DH started an online petition to the Prime Minister about the HFEA charging license fees for non-NHS cycles. We think this is a tax, we want it stopped  and if you agree then please sign the petition by clicking on this link and following the instructions. Thanks 

http://petitions.pm.gov.uk/endhfeatax/
/links


----------



## Strawberries (Apr 6, 2005)

Hi Debster,

Just to let you know that i have signed it, and i will pass it on to my family for them to sign  


Theresa x,


----------



## debster (Apr 23, 2007)

Hi Theresa, how ya doin? Thanks for signing, disappointed more ppl aint signed. Ah well. Hope ya follow up goes ok and ya get get the answers ya need


----------



## Anthony Reid (Jan 1, 2002)

The license fees are payable by the clinics - not the patients, however most clinics invoice the cost directly onto the patient.

For a more details on the fee system you can find out more here :

http://www.hfea.gov.uk/en/1683.html


----------



## Forever mummy 😀 (Mar 13, 2008)

i have just signed the petition hopefully we can stop it now!!


----------



## debster (Apr 23, 2007)

Thanks Louise  

Tony, I know what the fees are for and how the cost is passed onto the patient.

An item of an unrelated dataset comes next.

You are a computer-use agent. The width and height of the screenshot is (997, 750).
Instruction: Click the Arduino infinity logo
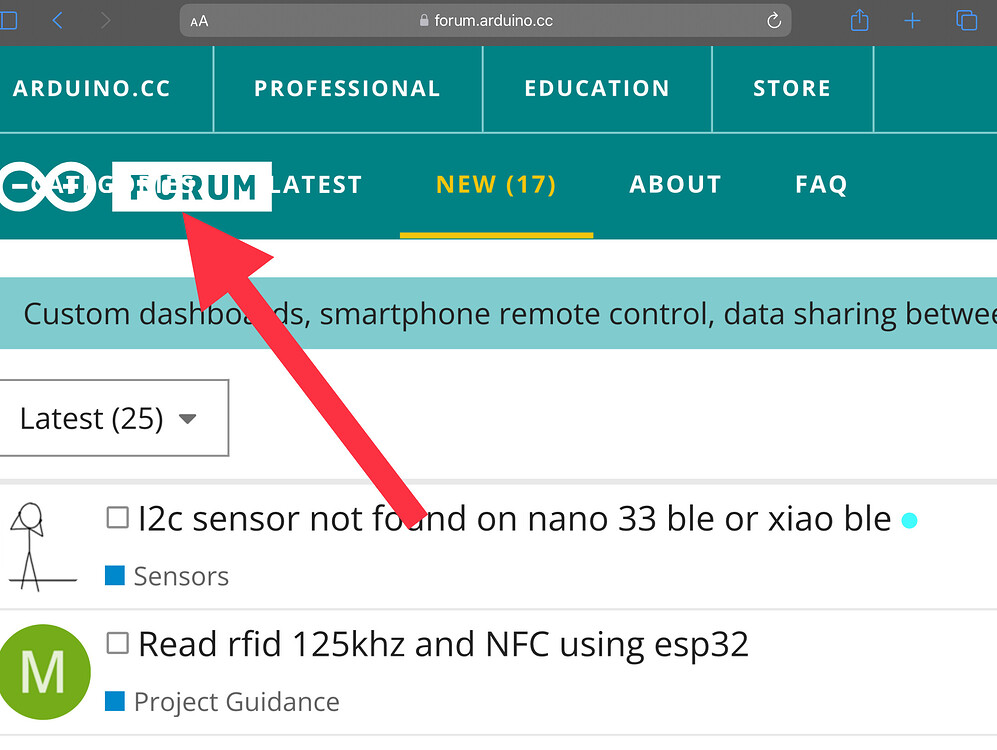click(48, 186)

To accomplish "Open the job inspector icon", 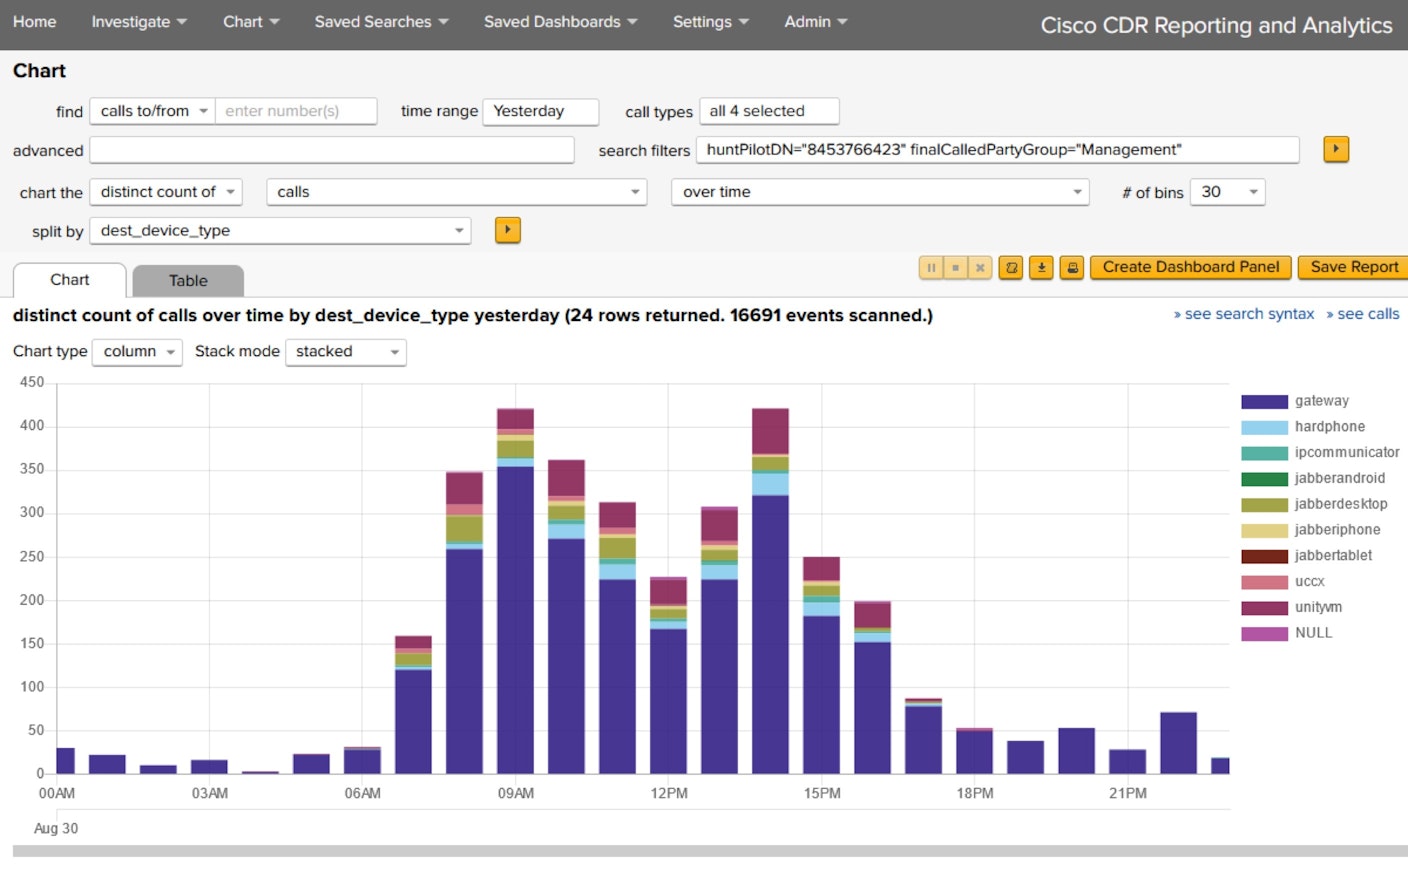I will tap(1011, 268).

However, it is still a tax on the infertile, even if it is an indirect one. Why should we have to pay a tax to have the clinics we use inspected and regulated when this should be done by the publicly funded Department of Health or whatever they're calling themselves these days, like all other health facilities are? THIS is what we are trying to change. We are already the most taxed nation in the developed world, and this is a tax too far. No pun intended, but it is WAY below the belt. But I suppose the desperate are always an easy target, and what are the infertile if not desperate to have a family?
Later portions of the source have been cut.